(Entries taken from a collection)
○ ○ ○ ○ ○ ○ ○

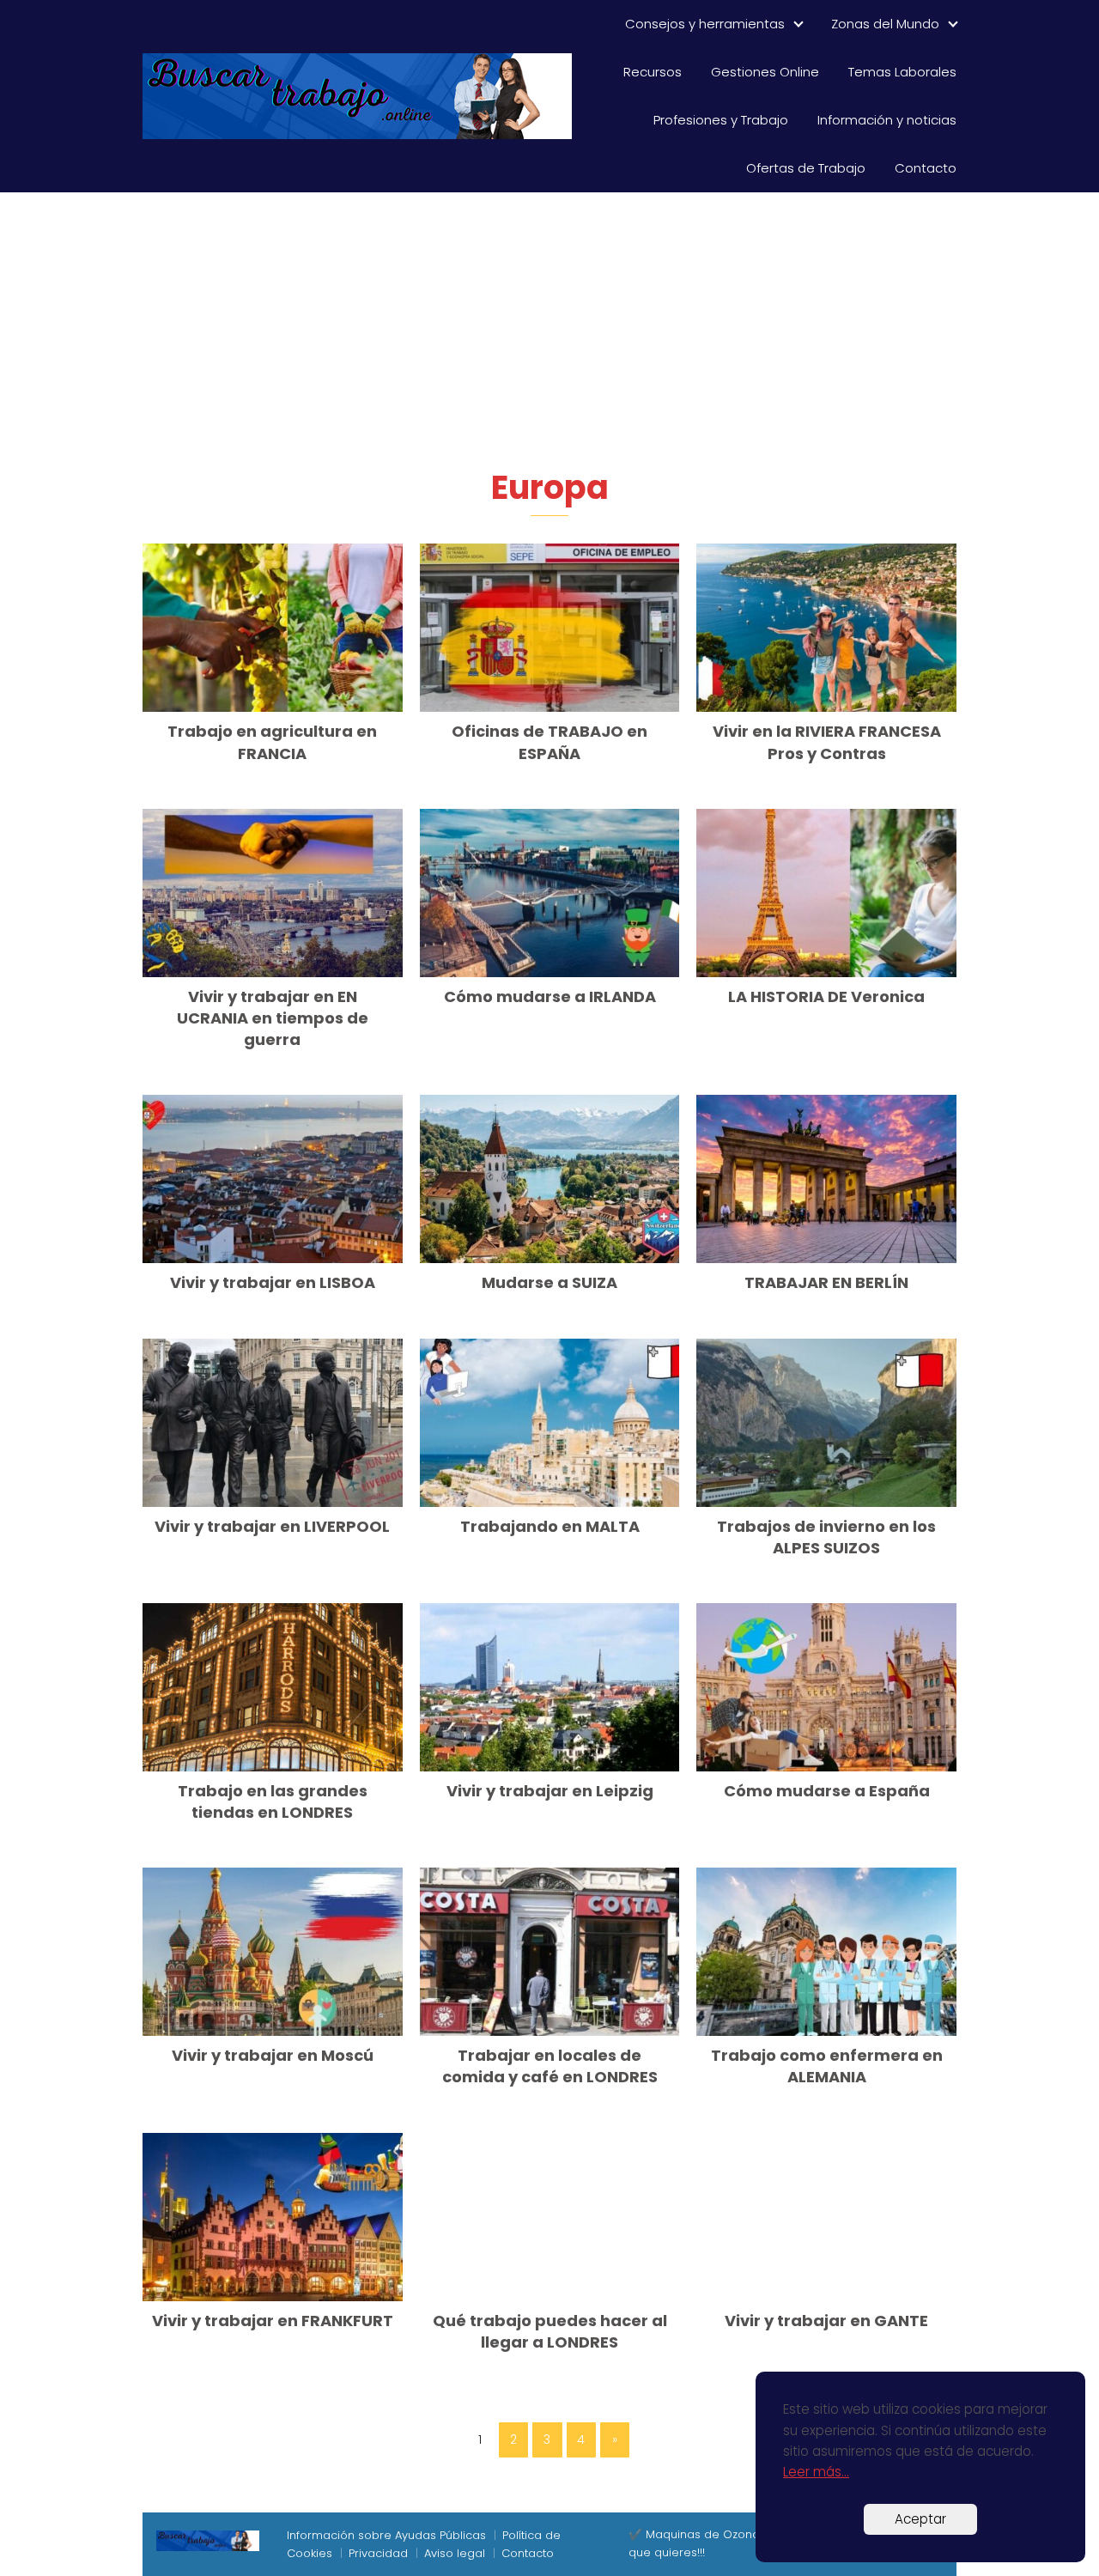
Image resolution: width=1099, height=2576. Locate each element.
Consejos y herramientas (705, 24)
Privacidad (378, 2553)
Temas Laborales (902, 72)
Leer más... (816, 2472)
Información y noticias (886, 120)
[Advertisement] (549, 337)
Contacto (925, 168)
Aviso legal (454, 2553)
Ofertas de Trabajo (805, 168)
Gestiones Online (765, 72)
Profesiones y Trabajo (720, 120)
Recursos (652, 72)
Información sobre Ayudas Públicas (386, 2535)
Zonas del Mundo (885, 24)
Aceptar (920, 2519)
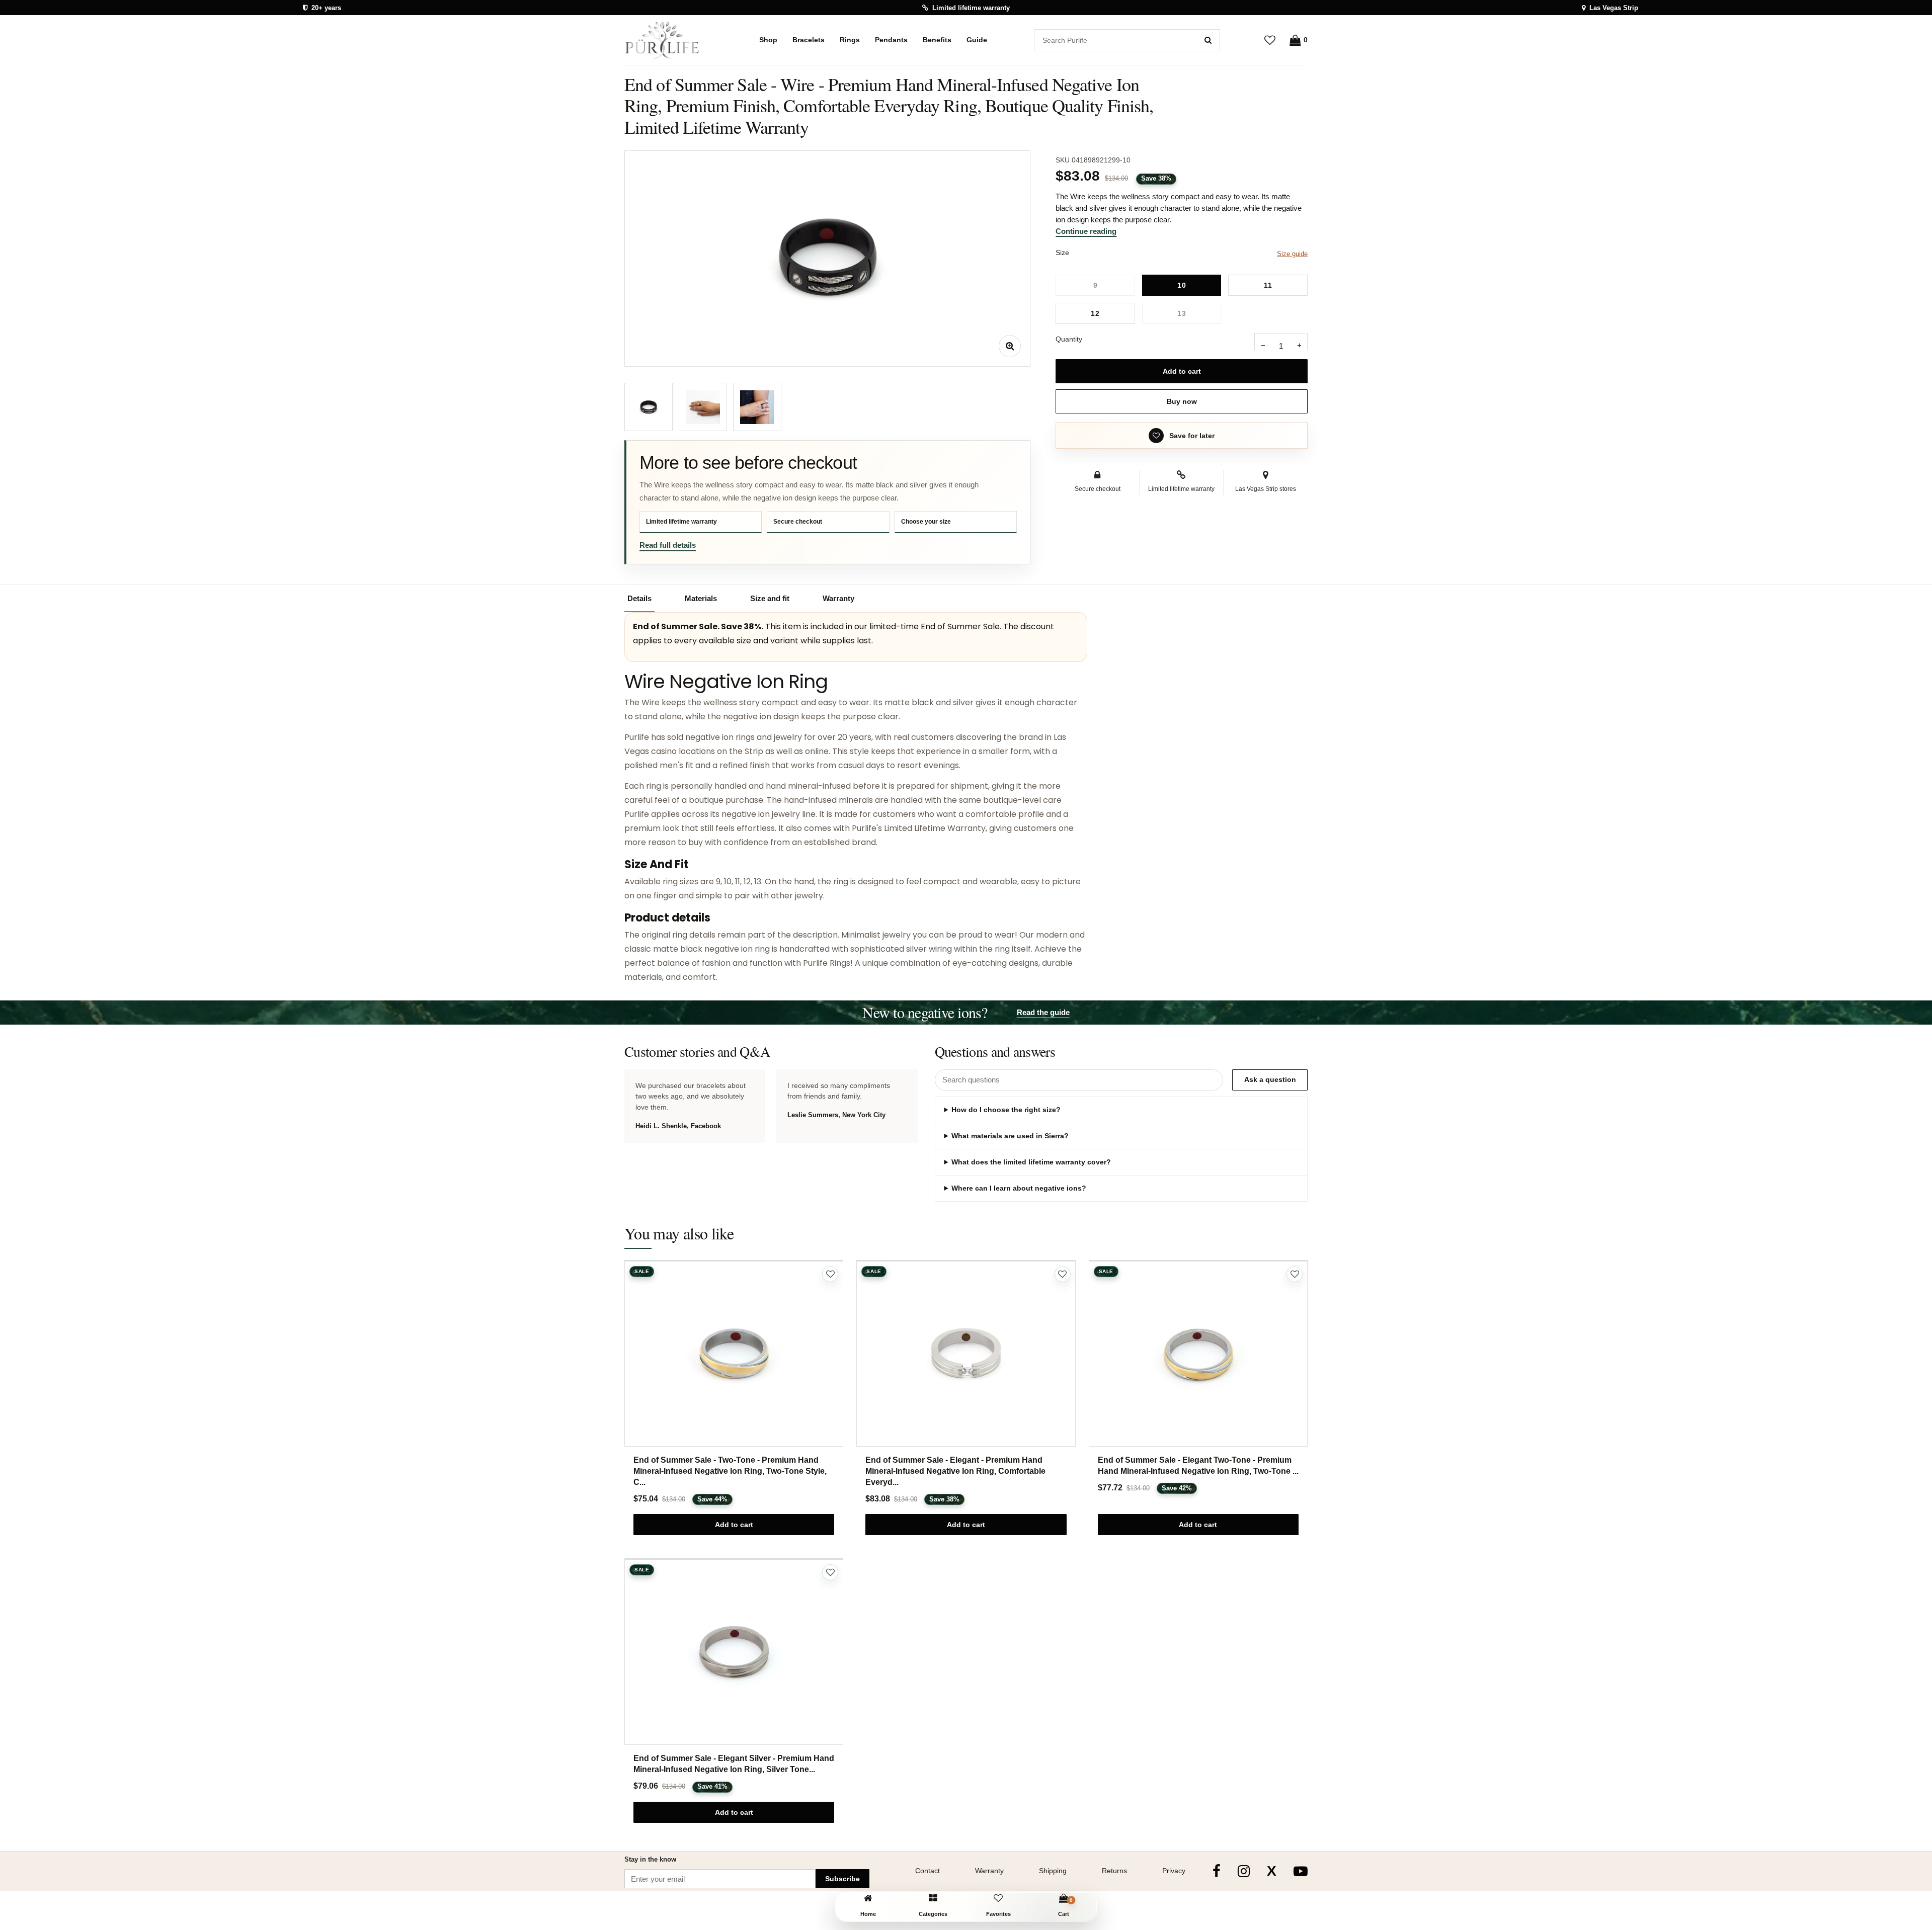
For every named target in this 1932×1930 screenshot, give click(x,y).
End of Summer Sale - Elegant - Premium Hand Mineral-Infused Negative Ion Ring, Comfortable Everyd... (955, 1471)
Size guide (1292, 253)
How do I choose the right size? (1006, 1110)
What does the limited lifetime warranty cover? (1031, 1162)
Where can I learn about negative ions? (1018, 1188)
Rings (850, 40)
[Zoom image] (1010, 346)
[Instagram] (1244, 1871)
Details (639, 598)
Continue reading (1086, 231)
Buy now (1182, 401)
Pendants (891, 40)
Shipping (1053, 1871)
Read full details (667, 545)
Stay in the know (650, 1859)
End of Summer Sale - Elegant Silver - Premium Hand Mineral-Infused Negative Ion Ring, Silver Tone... (733, 1764)
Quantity (1069, 339)
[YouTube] (1301, 1871)
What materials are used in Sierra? (1010, 1136)
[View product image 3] (757, 407)
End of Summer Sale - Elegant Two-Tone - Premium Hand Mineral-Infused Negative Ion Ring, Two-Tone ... (1198, 1465)
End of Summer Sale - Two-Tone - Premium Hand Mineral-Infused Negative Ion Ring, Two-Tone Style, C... (730, 1471)
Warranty (838, 598)
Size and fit (769, 598)
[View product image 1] (648, 407)
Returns (1114, 1871)
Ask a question (1270, 1079)
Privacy (1173, 1871)
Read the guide (1043, 1012)
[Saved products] (1269, 40)
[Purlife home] (668, 40)
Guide (977, 40)
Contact (927, 1871)
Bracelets (808, 40)
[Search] (1208, 40)
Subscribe (842, 1879)
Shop (768, 40)
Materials (701, 598)
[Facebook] (1217, 1871)
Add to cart (1182, 371)
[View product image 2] (703, 407)
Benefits (937, 40)
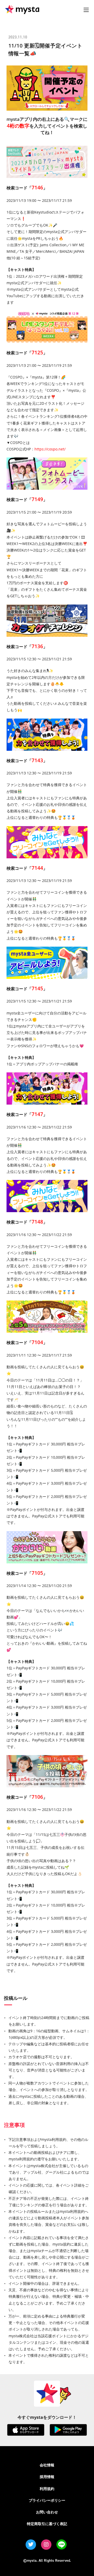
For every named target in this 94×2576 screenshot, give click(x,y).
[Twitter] (31, 2544)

○ ○ ○ ○ ○ ○ ○

With the images left out, set down each record exactly as it appears.

Image resolution: width=1099, height=2576. Locate each element.
Consejos y herramientas (705, 24)
Privacidad (378, 2553)
Temas Laborales (902, 72)
Leer más... (816, 2472)
Información y noticias (886, 120)
[Advertisement] (549, 337)
Contacto (925, 168)
Aviso legal (454, 2553)
Ofertas de Trabajo (805, 168)
Gestiones Online (765, 72)
Profesiones y Trabajo (720, 120)
Recursos (652, 72)
Información sobre Ayudas Públicas (386, 2535)
Zonas del Mundo (885, 24)
Aceptar (920, 2519)
For every named target in this 1932×1930 screenshot, give click(x,y).
End of Summer Sale - Elegant - Premium Hand Mineral-Infused Negative Ion Ring, Comfortable Everyd... (955, 1471)
Size guide (1292, 253)
How do I choose the right size? (1006, 1110)
What does the limited lifetime warranty cover? (1031, 1162)
Where can I learn about negative ions? (1018, 1188)
Rings (850, 40)
[Zoom image] (1010, 346)
[Instagram] (1244, 1871)
Details (639, 598)
Continue reading (1086, 231)
Buy now (1182, 401)
Pendants (891, 40)
Shipping (1053, 1871)
Read full details (667, 545)
Stay in the know (650, 1859)
End of Summer Sale - Elegant Silver - Premium Hand Mineral-Infused Negative Ion Ring, Silver Tone... (733, 1764)
Quantity (1069, 339)
[YouTube] (1301, 1871)
What materials are used in Sierra? (1010, 1136)
[View product image 3] (757, 407)
End of Summer Sale - Elegant Two-Tone - Premium Hand Mineral-Infused Negative Ion Ring, Two-Tone ... (1198, 1465)
End of Summer Sale - Two-Tone - Premium Hand Mineral-Infused Negative Ion Ring, Two-Tone Style, C... (730, 1471)
Warranty (838, 598)
Size and fit (769, 598)
[View product image 1] (648, 407)
Returns (1114, 1871)
Ask a question (1270, 1079)
Privacy (1173, 1871)
Read the guide (1043, 1012)
[Saved products] (1269, 40)
[Purlife home] (668, 40)
Guide (977, 40)
Contact (927, 1871)
Bracelets (808, 40)
[Search] (1208, 40)
Subscribe (842, 1879)
Shop (768, 40)
Materials (701, 598)
[Facebook] (1217, 1871)
Add to cart (1182, 371)
[View product image 2] (703, 407)
Benefits (937, 40)
For every named target in this 94×2576 screenshot, give click(x,y).
[Twitter] (31, 2544)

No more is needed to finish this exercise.